Parentification in the Context of Diverse Domestic Violence Exposure Experiences
Type of DegreeMaster's Thesis
DepartmentHuman Development and Family Studies
Restriction TypeAuburn University Users
MetadataShow full item record
Guided by family systems theory and Johnson’s typology of violence, the current study examined the parentification experiences of 25 young adults exposed to father-mother domestic violence (DV) using thematic analysis. This study integrates family systems and DV exposure literatures to explore variations in parentification roles and experiences in diverse DV exposure contexts (i.e., coercive controlling versus situational couple violence). Findings suggest that parentification is quite common in the context of DV exposure but the purposes these roles served varied, suggesting that parentification is indeed quite multifaceted.
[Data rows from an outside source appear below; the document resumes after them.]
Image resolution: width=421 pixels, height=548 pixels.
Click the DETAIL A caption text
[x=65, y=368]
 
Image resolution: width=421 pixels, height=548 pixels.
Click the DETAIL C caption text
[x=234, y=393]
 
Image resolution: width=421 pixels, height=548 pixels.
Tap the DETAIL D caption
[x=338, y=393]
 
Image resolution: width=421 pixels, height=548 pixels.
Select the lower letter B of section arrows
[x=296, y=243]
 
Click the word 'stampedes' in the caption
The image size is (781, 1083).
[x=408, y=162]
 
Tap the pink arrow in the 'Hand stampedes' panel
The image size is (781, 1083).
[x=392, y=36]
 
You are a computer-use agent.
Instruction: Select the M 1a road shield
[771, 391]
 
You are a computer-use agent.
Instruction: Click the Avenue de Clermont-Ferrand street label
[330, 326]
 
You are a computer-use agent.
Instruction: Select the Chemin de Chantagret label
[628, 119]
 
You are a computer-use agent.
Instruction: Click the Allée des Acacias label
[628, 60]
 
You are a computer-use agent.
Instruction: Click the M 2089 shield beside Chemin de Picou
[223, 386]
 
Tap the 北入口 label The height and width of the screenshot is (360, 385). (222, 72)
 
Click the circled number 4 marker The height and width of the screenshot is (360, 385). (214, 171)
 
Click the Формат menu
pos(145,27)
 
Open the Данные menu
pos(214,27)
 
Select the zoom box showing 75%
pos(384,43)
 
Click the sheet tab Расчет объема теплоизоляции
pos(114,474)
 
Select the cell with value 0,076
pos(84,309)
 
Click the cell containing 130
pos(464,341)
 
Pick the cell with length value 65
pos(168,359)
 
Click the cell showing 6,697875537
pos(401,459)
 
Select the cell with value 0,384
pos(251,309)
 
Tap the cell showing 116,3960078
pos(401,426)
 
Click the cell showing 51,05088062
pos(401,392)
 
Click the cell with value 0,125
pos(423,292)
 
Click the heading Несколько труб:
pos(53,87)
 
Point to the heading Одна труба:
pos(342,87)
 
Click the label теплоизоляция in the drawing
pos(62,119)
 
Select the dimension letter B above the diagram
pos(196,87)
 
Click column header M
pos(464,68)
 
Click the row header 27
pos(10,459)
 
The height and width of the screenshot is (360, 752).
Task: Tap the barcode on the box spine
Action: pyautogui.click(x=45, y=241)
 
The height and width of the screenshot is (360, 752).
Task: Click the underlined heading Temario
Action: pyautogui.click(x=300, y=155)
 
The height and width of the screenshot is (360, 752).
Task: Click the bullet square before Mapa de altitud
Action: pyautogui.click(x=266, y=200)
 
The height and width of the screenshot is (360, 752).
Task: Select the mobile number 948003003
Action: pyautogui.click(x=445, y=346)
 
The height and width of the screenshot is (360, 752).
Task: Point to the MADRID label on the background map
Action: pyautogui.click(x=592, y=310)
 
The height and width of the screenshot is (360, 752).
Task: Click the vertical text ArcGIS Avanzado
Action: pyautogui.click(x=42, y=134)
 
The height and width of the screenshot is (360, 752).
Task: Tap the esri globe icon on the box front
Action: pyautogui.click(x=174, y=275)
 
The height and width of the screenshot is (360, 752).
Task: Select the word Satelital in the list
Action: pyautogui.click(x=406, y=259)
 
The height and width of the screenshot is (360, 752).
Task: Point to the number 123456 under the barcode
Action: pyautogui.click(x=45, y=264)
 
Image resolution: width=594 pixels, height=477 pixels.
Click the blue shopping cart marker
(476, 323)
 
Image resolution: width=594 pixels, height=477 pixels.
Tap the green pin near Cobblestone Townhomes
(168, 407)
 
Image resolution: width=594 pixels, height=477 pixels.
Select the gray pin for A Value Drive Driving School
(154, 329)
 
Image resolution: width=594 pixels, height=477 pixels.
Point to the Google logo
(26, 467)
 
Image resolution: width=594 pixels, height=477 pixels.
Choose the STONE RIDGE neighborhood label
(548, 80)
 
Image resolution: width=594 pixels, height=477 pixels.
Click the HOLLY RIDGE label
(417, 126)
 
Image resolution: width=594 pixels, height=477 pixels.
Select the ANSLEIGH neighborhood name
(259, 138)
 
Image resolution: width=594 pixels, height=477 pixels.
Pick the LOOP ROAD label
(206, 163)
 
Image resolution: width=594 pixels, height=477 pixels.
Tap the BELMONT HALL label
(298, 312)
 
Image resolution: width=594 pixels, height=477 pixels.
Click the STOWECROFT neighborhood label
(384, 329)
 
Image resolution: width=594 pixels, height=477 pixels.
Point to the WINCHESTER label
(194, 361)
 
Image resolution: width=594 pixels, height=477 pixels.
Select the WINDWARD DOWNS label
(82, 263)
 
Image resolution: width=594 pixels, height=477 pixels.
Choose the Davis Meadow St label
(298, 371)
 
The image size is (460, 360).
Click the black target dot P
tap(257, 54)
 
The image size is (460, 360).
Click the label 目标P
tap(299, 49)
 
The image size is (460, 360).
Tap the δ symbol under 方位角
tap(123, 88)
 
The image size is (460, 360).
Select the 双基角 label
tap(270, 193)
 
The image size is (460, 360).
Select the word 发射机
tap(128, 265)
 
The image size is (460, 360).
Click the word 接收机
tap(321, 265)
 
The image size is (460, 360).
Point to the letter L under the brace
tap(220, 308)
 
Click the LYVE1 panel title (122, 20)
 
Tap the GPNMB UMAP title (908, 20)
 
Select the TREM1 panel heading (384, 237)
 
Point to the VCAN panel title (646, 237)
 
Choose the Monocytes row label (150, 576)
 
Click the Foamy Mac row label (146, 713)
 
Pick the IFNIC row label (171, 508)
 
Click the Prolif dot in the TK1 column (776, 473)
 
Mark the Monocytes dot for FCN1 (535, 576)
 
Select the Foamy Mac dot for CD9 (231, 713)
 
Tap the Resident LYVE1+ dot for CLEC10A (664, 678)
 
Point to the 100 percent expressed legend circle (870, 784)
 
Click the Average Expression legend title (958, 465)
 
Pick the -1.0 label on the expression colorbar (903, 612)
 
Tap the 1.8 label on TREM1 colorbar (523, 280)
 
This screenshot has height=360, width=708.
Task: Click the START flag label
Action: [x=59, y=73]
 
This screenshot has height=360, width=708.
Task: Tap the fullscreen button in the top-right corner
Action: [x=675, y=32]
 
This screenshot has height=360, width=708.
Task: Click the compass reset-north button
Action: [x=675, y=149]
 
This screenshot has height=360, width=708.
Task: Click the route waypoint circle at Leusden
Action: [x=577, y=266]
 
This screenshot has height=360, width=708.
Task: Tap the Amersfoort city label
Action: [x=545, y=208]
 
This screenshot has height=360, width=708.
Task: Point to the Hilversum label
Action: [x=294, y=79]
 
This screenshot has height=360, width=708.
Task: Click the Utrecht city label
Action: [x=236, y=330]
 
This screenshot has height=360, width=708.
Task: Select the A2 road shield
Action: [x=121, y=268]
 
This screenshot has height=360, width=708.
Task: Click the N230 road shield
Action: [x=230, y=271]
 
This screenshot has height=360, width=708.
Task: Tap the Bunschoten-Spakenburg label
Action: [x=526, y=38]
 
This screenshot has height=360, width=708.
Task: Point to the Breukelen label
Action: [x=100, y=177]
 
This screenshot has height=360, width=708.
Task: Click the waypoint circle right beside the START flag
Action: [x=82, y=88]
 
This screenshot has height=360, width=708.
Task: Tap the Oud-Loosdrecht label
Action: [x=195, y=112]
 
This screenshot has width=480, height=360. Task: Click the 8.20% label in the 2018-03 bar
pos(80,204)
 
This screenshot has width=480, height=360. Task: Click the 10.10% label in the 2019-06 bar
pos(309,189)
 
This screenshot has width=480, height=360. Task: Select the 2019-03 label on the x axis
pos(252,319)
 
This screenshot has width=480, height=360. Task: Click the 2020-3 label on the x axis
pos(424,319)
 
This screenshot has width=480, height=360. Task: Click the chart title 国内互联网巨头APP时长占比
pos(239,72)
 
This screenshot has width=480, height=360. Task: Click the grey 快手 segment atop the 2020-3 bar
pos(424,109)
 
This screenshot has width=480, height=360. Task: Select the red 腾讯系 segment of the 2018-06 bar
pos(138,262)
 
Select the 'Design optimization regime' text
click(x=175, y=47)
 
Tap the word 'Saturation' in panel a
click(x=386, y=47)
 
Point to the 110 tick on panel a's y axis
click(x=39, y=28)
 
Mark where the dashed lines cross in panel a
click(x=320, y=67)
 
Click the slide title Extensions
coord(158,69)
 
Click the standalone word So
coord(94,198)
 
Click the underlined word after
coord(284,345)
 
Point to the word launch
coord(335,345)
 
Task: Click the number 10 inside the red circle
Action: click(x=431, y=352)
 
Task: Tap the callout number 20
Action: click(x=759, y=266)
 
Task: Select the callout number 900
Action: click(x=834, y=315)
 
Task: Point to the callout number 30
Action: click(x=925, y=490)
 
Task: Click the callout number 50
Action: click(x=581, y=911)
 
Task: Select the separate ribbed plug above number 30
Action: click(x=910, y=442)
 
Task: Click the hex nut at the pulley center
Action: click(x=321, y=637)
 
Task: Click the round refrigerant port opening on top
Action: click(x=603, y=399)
Analysis identified five main parentified roles: intervening to protect mothers from violence, serving as mother’s emotional support system, shielding siblings from violence and conflict, caring for siblings’ daily needs, and managing parents’ health and well-being. The young adults carried out these roles for various reasons including protecting their mothers and siblings from their fathers’ use of physical violence, feelings of obligation or due to a parent approaching them. Though parentification was common throughout these participants experiences, variations identified depended on the DV context such that those exposed to higher levels of coercive control and more severe acts of violence fulfilled multiple parentified roles, including intervening to protect their mothers—likely the most dangerous of the roles carried out. Discussion of explanations for why children likely took on parentified roles and the purposes they served in light of FST and DV exposure literatures, emphasizing the heterogeneity in DV-exposed young adults’ childhood experiences occurs.